How does this filter work?

Question

I have been struggling to see how C1 and R1 in this picture form a high-pass filter.

The voltage isn't taken across R1 like in a potential divider:

1. Could someone shed some light on how this works please?
2. How does this configuration form a band-pass filter:

Answer 1

As pointed out in my comments the inverting input is a virtual 0V so the gain of this circuit is :

$$Gain = -\dfrac{Z_f}{Z_i}$$

Where \$ Z_i \$ is our input impedance \$ R_1 \$ in series with \$ C_1 \$

$$Z_i = R_1 + \dfrac{1}{j \cdot \omega \cdot C_1} = \dfrac{1+ j \cdot \omega \cdot C_1 \cdot R_1}{j \cdot \omega \cdot C_1}$$

And \$ Z_f \$is the feedback impedance, taking your second example \$ Z_f \$ is \$R_2\$ in parallel with \$ C_2 \$.

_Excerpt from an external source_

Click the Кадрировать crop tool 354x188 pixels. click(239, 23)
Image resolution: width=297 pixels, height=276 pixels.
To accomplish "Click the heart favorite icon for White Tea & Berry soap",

$$Z_f = \dfrac{R_2 \cdot \dfrac{1}{j \cdot \omega \cdot C_2}}{R_2+\dfrac{1}{j \cdot \omega \cdot C_2}}= \dfrac{R_2}{1+ j \cdot \omega \cdot C_2 \cdot R_2}$$

$$Gain = - \dfrac{Zf}{Zi} = - \dfrac{\dfrac{R_2}{1+ j \cdot \omega \cdot C_2 \cdot R_2}}{\dfrac{1+ j \cdot \omega \cdot C_1 \cdot R_1}{j \cdot \omega \cdot C_1}} = - \dfrac{j \cdot \omega \cdot C_1 \cdot R_2}{\left( 1+ j \cdot \omega \cdot C_1 \cdot R_1 \right) \cdot \left( 1+ j \cdot \omega \cdot C_2 \cdot R_2 \right)}$$

This gives you zero gain at DC raising until the first pole where it levels out then falling at the second pole.

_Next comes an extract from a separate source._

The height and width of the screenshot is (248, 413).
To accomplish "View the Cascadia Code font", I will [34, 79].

The poles being when \$ \omega \cdot C_1 \cdot R_1 = 1 \$

and when \$ \omega \cdot C_2 \cdot R_2 = 1 \$

This answer is a lot more mathematically rigorous than the one by @DaveTweed but that doesn't make his answer any less correct.

Answer 2

Consider the total impedance of R1 and C1 in series.

If the frequency is high enough so that the capacitive reactance is significantly less than the resistance, the total is dominated by the resistance — essentially constant. The gain of the circuit (feedback impedance over input impedance) is essentially flat.

On the other hand, if the frequency is low enough that the capacitor's reactance is greater than the resistance, it is the reactance that dominates. This impedance rises with decreasing frequency, which means that the gain of the circuit decreases — a high-pass effect.

For the second part, you can make essentially the same argument for C2 and R2, but in this case, since it's a parallel connection, the smaller of the two impedances dominates, and since it's in the feedback path, a decreasing impedance with increasing frequency results in decreasing gain — a low-pass effect.